Stored data
#####
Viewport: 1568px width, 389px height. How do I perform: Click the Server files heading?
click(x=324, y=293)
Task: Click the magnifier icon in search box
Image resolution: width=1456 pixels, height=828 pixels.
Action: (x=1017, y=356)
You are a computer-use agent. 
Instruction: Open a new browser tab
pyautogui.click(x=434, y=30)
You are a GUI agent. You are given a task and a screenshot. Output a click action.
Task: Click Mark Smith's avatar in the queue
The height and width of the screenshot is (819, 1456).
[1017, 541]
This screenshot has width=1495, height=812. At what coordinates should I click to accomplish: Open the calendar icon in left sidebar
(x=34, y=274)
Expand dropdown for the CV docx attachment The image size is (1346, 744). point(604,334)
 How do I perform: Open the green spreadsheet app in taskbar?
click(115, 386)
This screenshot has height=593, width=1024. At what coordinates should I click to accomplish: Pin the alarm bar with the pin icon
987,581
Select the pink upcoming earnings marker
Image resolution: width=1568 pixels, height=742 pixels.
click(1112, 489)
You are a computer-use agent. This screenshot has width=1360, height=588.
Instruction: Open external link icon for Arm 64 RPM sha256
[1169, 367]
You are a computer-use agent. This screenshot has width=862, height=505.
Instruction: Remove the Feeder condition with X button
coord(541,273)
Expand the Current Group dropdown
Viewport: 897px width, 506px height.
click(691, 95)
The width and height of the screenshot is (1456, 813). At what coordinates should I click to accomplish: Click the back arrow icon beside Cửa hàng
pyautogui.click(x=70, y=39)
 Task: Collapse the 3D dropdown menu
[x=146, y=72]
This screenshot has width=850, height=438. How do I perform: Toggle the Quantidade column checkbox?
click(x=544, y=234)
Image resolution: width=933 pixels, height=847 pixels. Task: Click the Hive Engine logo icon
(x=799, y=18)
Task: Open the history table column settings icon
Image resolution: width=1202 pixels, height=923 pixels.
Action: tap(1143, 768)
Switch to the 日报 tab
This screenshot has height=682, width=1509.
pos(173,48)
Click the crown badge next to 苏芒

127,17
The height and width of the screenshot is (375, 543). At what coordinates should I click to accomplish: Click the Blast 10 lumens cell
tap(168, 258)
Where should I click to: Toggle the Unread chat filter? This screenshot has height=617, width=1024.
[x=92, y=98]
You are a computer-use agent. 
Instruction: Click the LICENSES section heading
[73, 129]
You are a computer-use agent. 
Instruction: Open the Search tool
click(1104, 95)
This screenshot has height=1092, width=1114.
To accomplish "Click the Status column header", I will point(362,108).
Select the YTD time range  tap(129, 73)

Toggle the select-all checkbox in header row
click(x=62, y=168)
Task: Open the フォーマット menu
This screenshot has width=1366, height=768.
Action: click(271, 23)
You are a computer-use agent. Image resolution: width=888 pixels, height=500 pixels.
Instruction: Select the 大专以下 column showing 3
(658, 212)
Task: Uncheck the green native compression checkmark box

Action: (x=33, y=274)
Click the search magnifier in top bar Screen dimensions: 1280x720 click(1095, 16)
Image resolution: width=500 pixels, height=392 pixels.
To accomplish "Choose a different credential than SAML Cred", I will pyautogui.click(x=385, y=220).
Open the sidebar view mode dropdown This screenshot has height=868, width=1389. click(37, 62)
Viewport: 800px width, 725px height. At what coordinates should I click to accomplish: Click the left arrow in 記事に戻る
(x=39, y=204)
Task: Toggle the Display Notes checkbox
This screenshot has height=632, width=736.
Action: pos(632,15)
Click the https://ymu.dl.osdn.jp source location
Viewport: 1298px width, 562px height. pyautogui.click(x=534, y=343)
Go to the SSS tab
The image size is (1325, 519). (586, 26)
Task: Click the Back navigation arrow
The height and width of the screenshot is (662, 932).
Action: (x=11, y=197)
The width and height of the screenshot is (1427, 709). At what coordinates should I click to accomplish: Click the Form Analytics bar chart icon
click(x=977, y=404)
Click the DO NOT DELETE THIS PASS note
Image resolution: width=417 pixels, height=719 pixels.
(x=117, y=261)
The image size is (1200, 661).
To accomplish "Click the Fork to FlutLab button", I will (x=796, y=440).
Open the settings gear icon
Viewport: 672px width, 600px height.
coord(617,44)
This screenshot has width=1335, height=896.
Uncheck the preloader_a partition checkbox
#####
Exercise description =
Rewrite the entries with every instance of "computer-use agent" swapped for "desktop agent", leaving everything else unchanged.

Expected output =
Viewport: 1568px width, 389px height. How do I perform: Click the Server files heading?
click(x=324, y=293)
Task: Click the magnifier icon in search box
Image resolution: width=1456 pixels, height=828 pixels.
Action: (x=1017, y=356)
You are a desktop agent. 
Instruction: Open a new browser tab
pyautogui.click(x=434, y=30)
You are a GUI agent. You are given a task and a screenshot. Output a click action.
Task: Click Mark Smith's avatar in the queue
The height and width of the screenshot is (819, 1456).
[1017, 541]
This screenshot has width=1495, height=812. At what coordinates should I click to accomplish: Open the calendar icon in left sidebar
(x=34, y=274)
Expand dropdown for the CV docx attachment The image size is (1346, 744). point(604,334)
 How do I perform: Open the green spreadsheet app in taskbar?
click(115, 386)
This screenshot has height=593, width=1024. At what coordinates should I click to accomplish: Pin the alarm bar with the pin icon
987,581
Select the pink upcoming earnings marker
Image resolution: width=1568 pixels, height=742 pixels.
click(1112, 489)
You are a desktop agent. This screenshot has width=1360, height=588.
Instruction: Open external link icon for Arm 64 RPM sha256
[1169, 367]
You are a desktop agent. This screenshot has width=862, height=505.
Instruction: Remove the Feeder condition with X button
coord(541,273)
Expand the Current Group dropdown
Viewport: 897px width, 506px height.
click(691, 95)
The width and height of the screenshot is (1456, 813). At what coordinates should I click to accomplish: Click the back arrow icon beside Cửa hàng
pyautogui.click(x=70, y=39)
 Task: Collapse the 3D dropdown menu
[x=146, y=72]
This screenshot has width=850, height=438. How do I perform: Toggle the Quantidade column checkbox?
click(x=544, y=234)
Image resolution: width=933 pixels, height=847 pixels. Task: Click the Hive Engine logo icon
(x=799, y=18)
Task: Open the history table column settings icon
Image resolution: width=1202 pixels, height=923 pixels.
Action: tap(1143, 768)
Switch to the 日报 tab
This screenshot has height=682, width=1509.
pos(173,48)
Click the crown badge next to 苏芒

127,17
The height and width of the screenshot is (375, 543). At what coordinates should I click to accomplish: Click the Blast 10 lumens cell
tap(168, 258)
Where should I click to: Toggle the Unread chat filter? This screenshot has height=617, width=1024.
[x=92, y=98]
You are a desktop agent. 
Instruction: Click the LICENSES section heading
[73, 129]
You are a desktop agent. 
Instruction: Open the Search tool
click(1104, 95)
This screenshot has height=1092, width=1114.
To accomplish "Click the Status column header", I will point(362,108).
Select the YTD time range  tap(129, 73)

Toggle the select-all checkbox in header row
click(x=62, y=168)
Task: Open the フォーマット menu
This screenshot has width=1366, height=768.
Action: click(271, 23)
You are a desktop agent. Image resolution: width=888 pixels, height=500 pixels.
Instruction: Select the 大专以下 column showing 3
(658, 212)
Task: Uncheck the green native compression checkmark box

Action: (x=33, y=274)
Click the search magnifier in top bar Screen dimensions: 1280x720 click(1095, 16)
Image resolution: width=500 pixels, height=392 pixels.
To accomplish "Choose a different credential than SAML Cred", I will pyautogui.click(x=385, y=220).
Open the sidebar view mode dropdown This screenshot has height=868, width=1389. click(37, 62)
Viewport: 800px width, 725px height. At what coordinates should I click to accomplish: Click the left arrow in 記事に戻る
(x=39, y=204)
Task: Toggle the Display Notes checkbox
This screenshot has height=632, width=736.
Action: pos(632,15)
Click the https://ymu.dl.osdn.jp source location
Viewport: 1298px width, 562px height. pyautogui.click(x=534, y=343)
Go to the SSS tab
The image size is (1325, 519). (586, 26)
Task: Click the Back navigation arrow
The height and width of the screenshot is (662, 932).
Action: (x=11, y=197)
The width and height of the screenshot is (1427, 709). At what coordinates should I click to accomplish: Click the Form Analytics bar chart icon
click(x=977, y=404)
Click the DO NOT DELETE THIS PASS note
Image resolution: width=417 pixels, height=719 pixels.
(x=117, y=261)
The image size is (1200, 661).
To accomplish "Click the Fork to FlutLab button", I will (x=796, y=440).
Open the settings gear icon
Viewport: 672px width, 600px height.
coord(617,44)
This screenshot has width=1335, height=896.
Uncheck the preloader_a partition checkbox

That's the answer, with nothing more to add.